Stated exercise: Reproduce verbatim the lines of the listing from the line with "Where should I" to the line with "click(x=57, y=555)", with nothing else.

The data:
########
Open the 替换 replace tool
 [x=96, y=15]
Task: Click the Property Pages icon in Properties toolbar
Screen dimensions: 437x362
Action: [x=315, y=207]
########
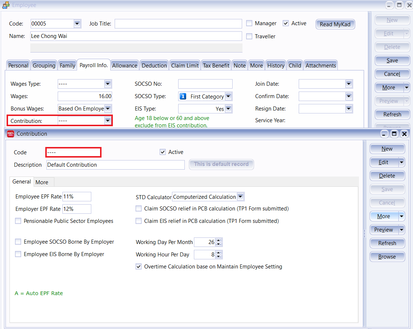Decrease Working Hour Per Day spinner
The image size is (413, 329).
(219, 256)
########
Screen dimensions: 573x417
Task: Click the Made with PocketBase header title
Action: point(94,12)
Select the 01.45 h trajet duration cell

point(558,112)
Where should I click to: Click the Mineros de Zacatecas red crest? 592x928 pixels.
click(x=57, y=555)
########
Answer to this exercise:
Where should I click to: Click the Mineros de Zacatecas red crest? 592x928 pixels.
click(x=57, y=555)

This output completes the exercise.